Ide Demokrasi Terpimpin digagas oleh Presiden Sukarno sejak awal tahun 1957 dan kemudian dijelaskan dalam Sidang Konstituante tanggal 22 April 1957.Seharusnya, Demokrasi Terpimpin sebagai suatu sistem pemerintahan dilakukan berdasarkan UUD 1945. Namun, pada praktiknya tidak demikian.

Demokrasi Terpimpin justru mengarah pada pemusatan kekuasaan dalam satu tangan, tidak mengindahkan quorum dan oposisi, serta tidak menghendaki pemungutan suara.

DPR hasil Pemilu 1955 dibubarkan dan diganti dengan DPR Gotong Royong yang anggota-anggotanya dipilih dan diangkat sendiri oleh presiden. Begitu pula dengan pembentukan dan penyusunan lembaga-lembaga negara tertinggi lainnya seperti MPRS dan DPAS.

Dengan demikian, dikutip dari tulisan bertajuk "Rantjangan Pendjelasan Pelengkap Undang-Undang Dasar 1945" yang terhimpun dalam Buletin MPRS (1967), pelaksanaan Demokrasi Terpimpin telah menyeleweng dari ketentuan UUD 1945.

Pada pelaksanaannya, justru terjadi beberapa pelanggaran terhadap UUD 1945 dan pemerintah cenderung menjadi sentralistik. Hal ini dikarenakan terpusat hanya kepada presiden yang membuat posisi presiden sangat kuat dan berkuasa.

Kelemahan Demokrasi Terpimpin

Dikutip dari modul Pendidikan Pancasila dan Kewarganegaraan, Demokrasi Terpimpin memiliki karakteristik utama, di antaranya:

Mengaburnya Sistem Kepartaian

Partai politik bukan untuk mempersiapkan diri untuk mengisi jabatan politik di pemerintahan, namun lebih sebagai elemen penopang dari tarik ulur kekuatan antara lembaga kepresidenan, TNI-AD, dan Partai Komunis Indonesia (PKI).

Melemahnya Lembaga Legislatif

Dibentuknya DPR Gotong-Royong (DPR-GR) membuat sistem politik melemah.
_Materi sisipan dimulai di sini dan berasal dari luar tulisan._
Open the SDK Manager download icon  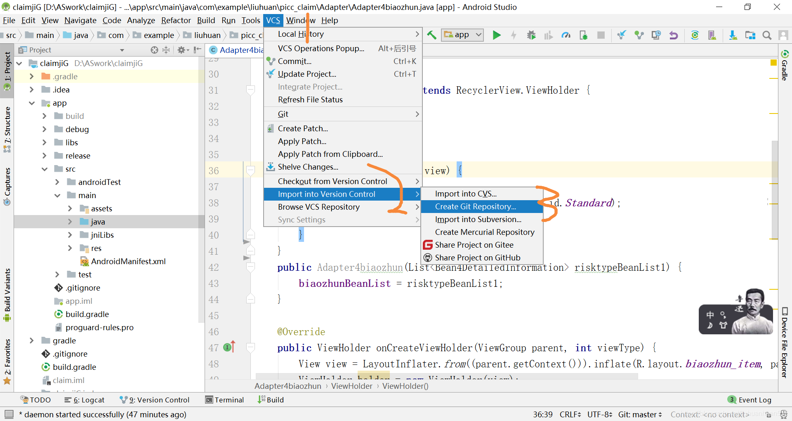pos(733,35)
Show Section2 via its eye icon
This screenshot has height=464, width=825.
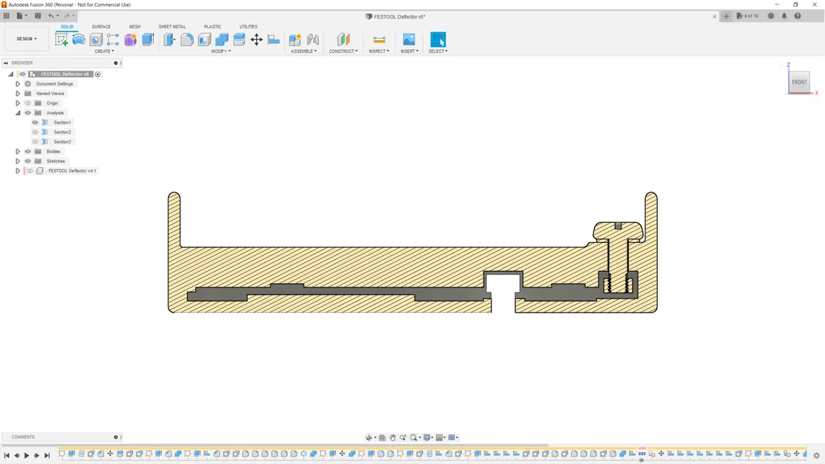[x=35, y=132]
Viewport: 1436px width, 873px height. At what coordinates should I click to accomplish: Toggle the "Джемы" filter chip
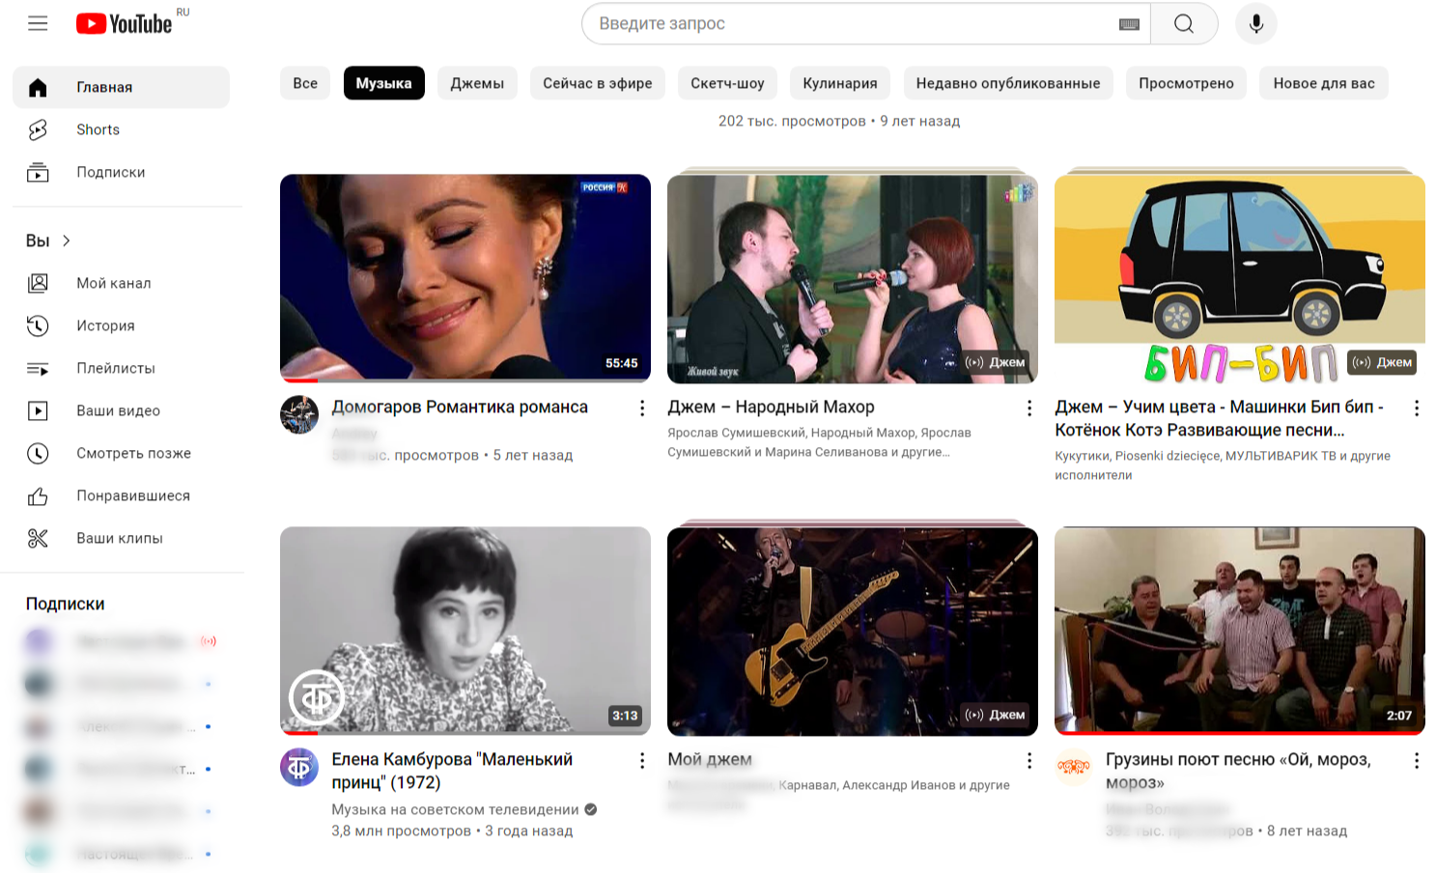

Hal ini dikarenakan DPR-GR hanya merupakan instrumen politik lembaga kepresidenan. Proses rekruitmen politik untuk lembaga ini juga ditentukan oleh presiden.
Hak Dasar Manusia Sangat LemahPresiden mudah untuk menyingkirkan politiknya yang tidak sesuai dengan kebijakan atau siapa pun yang mempunyai keberanian untuk menentangnya. Beberapa lawan politik menjadi tahanan.

Puncak Anti-Kebebasan Pers

Menjadi masa puncak dari semangat anti kebebasan pers. Pemerintah melarang terbitnya beberapa surat kabar, seperti Harian Abadi dari Masyumi dan Harian Pedoman dari PSI (Partai Sosialis Indonesia).

Otonomi Daerah Sangat Terbatas

Hal ini dikarenakan sentralisasi kekuasaan yang semakin dominan dalam proses hubungan antara pemerintah pusat dan daerah.